## Activity:
I would like each line of the data that holds the word "user" copied out.

## Data:
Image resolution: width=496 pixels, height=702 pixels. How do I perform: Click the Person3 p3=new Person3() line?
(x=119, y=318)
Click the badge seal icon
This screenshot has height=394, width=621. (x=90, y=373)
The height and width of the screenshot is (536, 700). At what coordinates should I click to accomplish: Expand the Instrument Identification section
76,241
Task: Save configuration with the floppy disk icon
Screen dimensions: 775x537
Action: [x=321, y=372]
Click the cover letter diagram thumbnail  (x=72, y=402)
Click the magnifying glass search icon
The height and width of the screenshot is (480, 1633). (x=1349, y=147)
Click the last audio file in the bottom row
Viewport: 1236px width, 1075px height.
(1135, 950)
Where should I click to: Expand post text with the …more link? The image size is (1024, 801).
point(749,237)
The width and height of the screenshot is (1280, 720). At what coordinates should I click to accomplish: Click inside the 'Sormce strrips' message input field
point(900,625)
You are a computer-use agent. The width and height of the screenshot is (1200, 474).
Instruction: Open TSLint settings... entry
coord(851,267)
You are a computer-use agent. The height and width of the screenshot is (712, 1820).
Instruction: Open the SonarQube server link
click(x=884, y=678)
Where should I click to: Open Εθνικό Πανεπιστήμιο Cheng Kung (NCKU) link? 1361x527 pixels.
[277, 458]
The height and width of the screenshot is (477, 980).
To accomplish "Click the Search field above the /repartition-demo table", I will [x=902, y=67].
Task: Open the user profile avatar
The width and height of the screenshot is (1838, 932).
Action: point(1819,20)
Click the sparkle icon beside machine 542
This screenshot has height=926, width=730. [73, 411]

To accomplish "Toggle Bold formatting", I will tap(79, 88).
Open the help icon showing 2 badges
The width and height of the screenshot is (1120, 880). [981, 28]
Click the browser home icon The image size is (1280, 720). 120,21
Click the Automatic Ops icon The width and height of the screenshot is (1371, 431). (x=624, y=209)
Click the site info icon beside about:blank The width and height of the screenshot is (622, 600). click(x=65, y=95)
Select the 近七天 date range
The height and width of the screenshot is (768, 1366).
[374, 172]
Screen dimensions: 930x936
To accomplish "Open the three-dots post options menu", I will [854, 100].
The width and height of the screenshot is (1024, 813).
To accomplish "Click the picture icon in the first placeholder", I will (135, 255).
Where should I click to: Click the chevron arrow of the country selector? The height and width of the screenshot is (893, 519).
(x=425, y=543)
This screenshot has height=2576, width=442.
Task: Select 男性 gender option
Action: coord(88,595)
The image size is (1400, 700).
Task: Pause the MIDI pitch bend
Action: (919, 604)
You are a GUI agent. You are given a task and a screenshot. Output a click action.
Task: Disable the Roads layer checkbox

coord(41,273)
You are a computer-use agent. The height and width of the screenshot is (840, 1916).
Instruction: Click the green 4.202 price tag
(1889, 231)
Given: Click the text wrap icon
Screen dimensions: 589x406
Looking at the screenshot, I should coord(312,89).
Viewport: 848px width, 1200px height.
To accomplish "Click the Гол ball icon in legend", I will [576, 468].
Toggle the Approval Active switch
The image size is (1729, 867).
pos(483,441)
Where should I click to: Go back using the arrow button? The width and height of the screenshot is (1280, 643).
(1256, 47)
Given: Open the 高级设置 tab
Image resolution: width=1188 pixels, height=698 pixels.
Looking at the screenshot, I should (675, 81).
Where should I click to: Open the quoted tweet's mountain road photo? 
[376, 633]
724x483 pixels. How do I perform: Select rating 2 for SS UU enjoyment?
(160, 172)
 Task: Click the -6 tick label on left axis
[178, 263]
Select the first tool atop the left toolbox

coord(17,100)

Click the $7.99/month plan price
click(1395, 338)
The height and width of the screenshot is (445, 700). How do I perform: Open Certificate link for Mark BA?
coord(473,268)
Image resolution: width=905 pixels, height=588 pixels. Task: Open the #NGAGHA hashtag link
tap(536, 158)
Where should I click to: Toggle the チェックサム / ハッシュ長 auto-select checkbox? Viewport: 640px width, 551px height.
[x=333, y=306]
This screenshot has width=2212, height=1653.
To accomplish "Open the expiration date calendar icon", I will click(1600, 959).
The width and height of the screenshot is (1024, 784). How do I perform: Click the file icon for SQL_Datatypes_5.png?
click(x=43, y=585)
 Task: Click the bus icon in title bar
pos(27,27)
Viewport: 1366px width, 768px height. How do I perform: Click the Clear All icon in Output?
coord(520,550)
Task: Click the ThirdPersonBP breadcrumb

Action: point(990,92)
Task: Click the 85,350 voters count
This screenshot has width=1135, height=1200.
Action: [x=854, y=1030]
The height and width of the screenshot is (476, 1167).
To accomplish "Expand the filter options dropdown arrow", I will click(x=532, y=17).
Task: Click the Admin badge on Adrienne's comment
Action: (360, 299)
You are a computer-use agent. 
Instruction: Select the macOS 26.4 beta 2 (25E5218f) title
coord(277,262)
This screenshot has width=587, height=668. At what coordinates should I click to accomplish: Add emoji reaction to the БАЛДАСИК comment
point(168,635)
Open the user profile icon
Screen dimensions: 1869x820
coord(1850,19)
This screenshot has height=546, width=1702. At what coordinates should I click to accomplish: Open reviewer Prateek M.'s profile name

## Written answer:
Task: Open the user profile avatar
Open the user profile icon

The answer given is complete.